A era do leite acabou nos Açores. Já era evidente antes desta crise, e será cada vez mais uma realidade no futuro. O falhanço de todo o sector, começando pela governação, terá um impacto tremendo e imprevisível. Os sinais de declínio do leite são consistentes há já muito tempo, sendo que o golpe decisivo aconteceu com o final do sistema de quotas, que pressionou o preço para valores insustentáveis apesar de híper subsidiação transversal de toda a atividade. Será uma fantasia pensar que os Açores deixarão de ser um player importante na produção de leite, mas o caminho terá de ser muito diferente. A aposta na transformação fugindo de produtos de baixo valor dependentes da grande distribuição, é o único caminho. Não se entende como não existe uma verdadeira aposta em produtos de alto valor acrescentado, como o queijo, como base da recuperação da produção e aproveitando a excelente matéria prima regional, entre outros exemplos de produtos lácteos.

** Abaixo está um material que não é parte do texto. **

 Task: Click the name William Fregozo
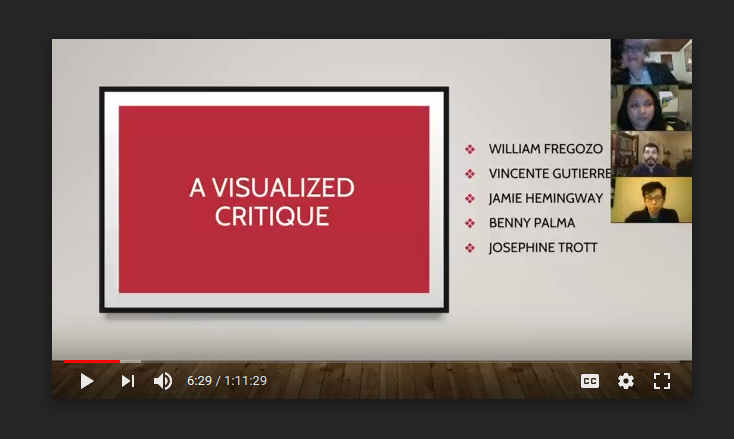545,149
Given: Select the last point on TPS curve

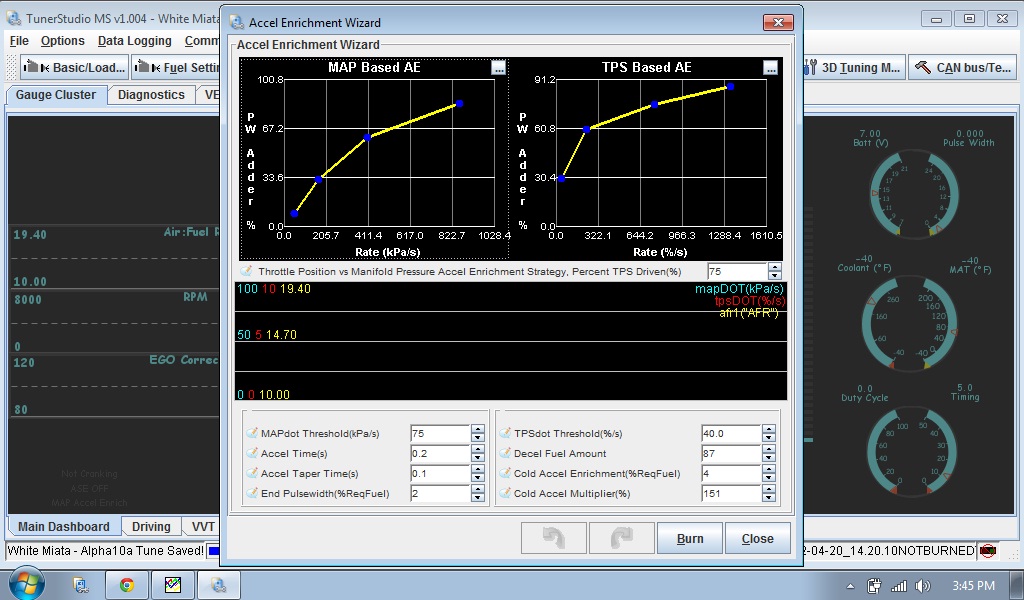Looking at the screenshot, I should 730,87.
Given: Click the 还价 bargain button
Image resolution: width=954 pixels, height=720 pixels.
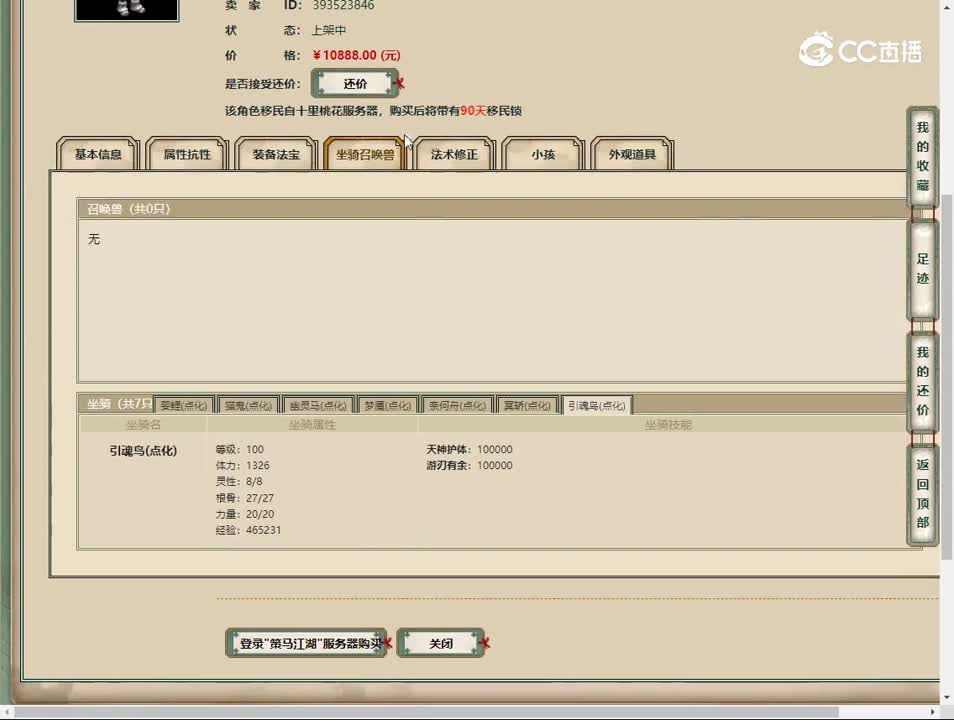Looking at the screenshot, I should click(x=355, y=83).
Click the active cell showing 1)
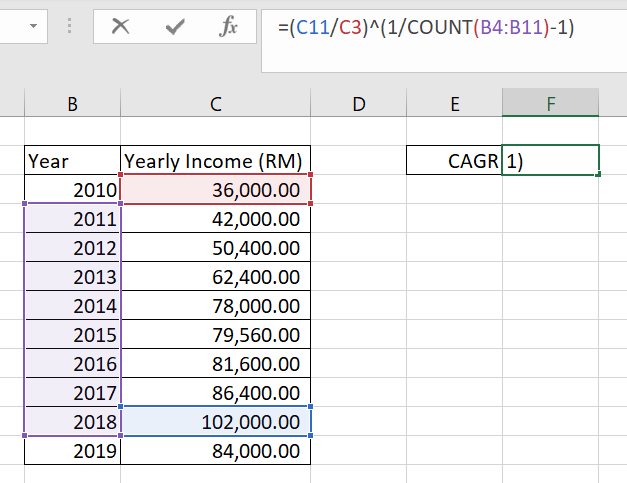Viewport: 627px width, 483px height. (551, 160)
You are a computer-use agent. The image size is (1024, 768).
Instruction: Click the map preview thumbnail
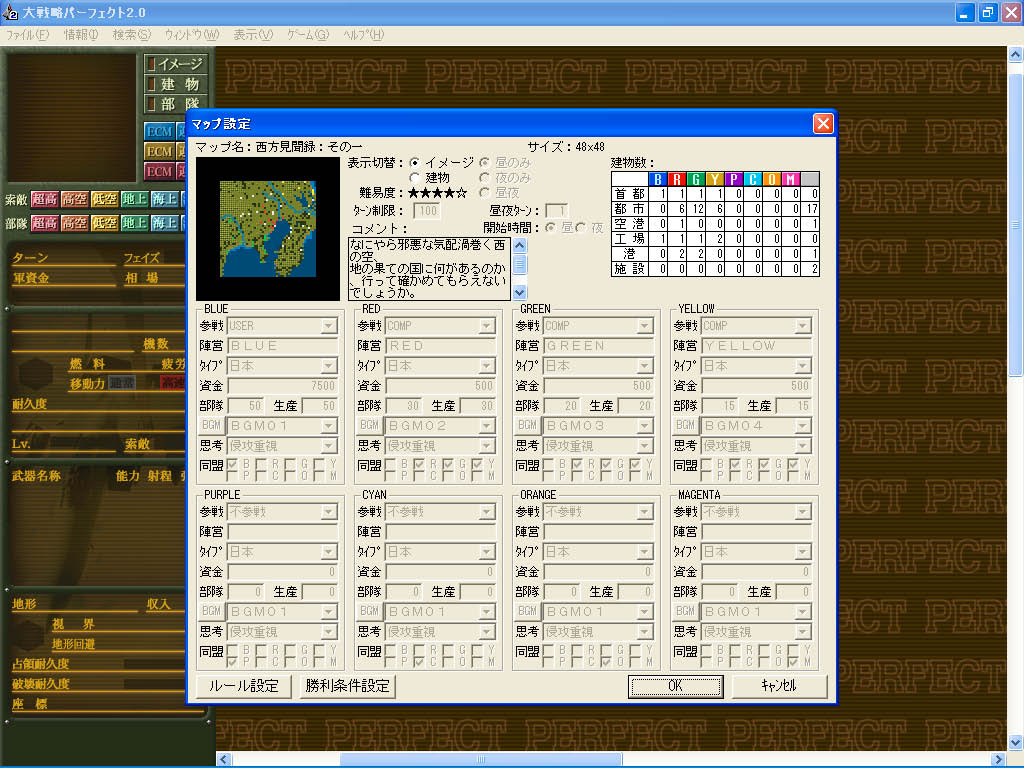(x=267, y=229)
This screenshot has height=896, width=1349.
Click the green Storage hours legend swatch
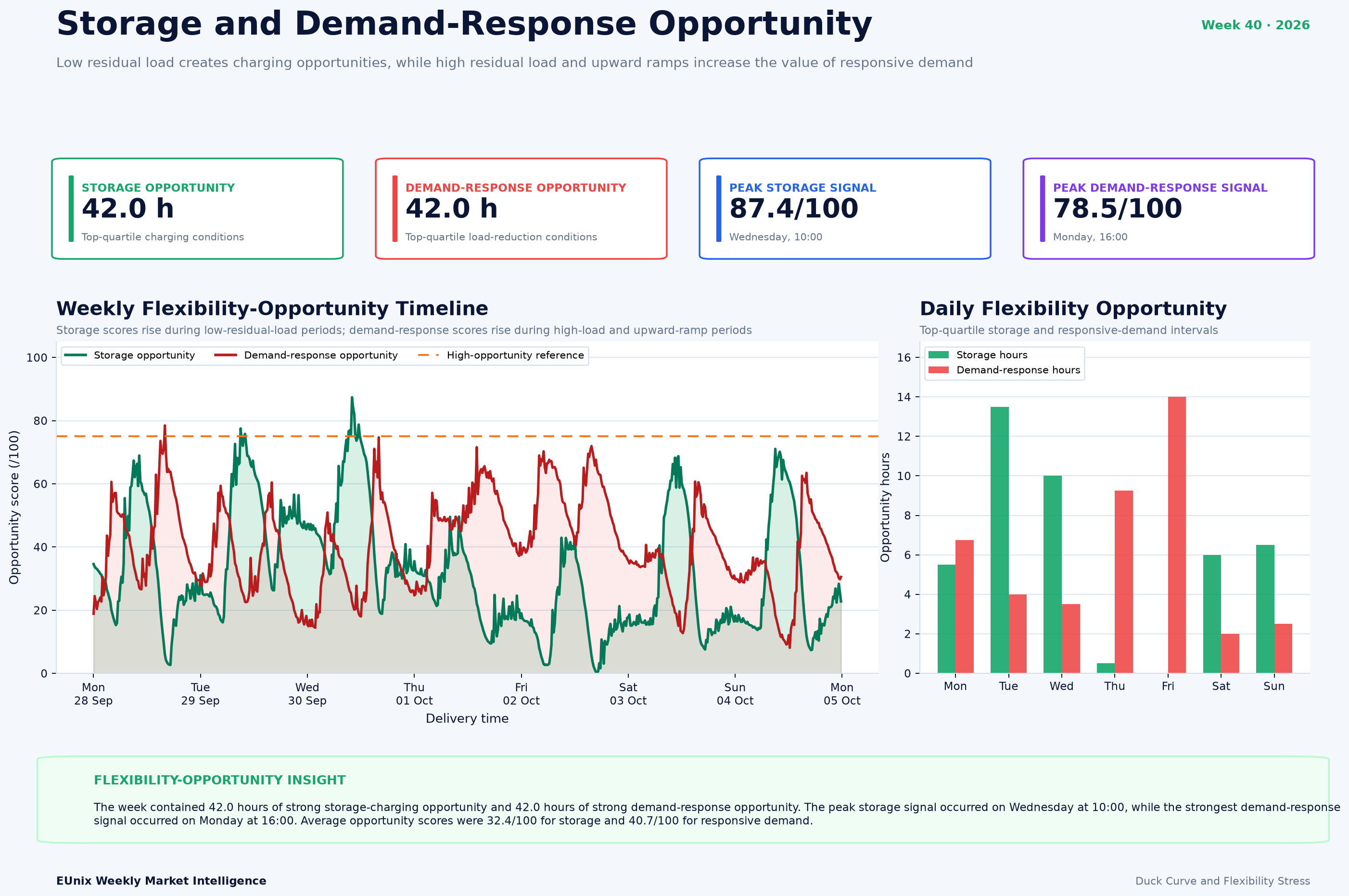939,355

Produzir o que importamos é já uma tendência global, e que deverá ser abraçada também por cá, começando pelas produções tradicionais, e pelas que tecnicamente já deram provas de serem possíveis. Estudar e explorar outras opções terá de ser um trabalho contínuo e fundamental para a diversificação. Um programa de verdadeira refundação da agricultura regional é urgente, pensando-se o que faz sentido cultivar para consumo local e o que faz sentido produzir para exportação, sendo que estes últimos terão de ser produtos com verdadeiras vantagens competitivas no mercado externo, e sem cair na tentação da híper subsidiação criando efeitos perversos que se pagarão caro no futuro. Aprender com o passado sem repetir os erros, do leite por exemplo, deverá ser a missão fundamental dos governantes neste e em todos os restantes sectores.

No final podemos acabar melhor do que quando começámos.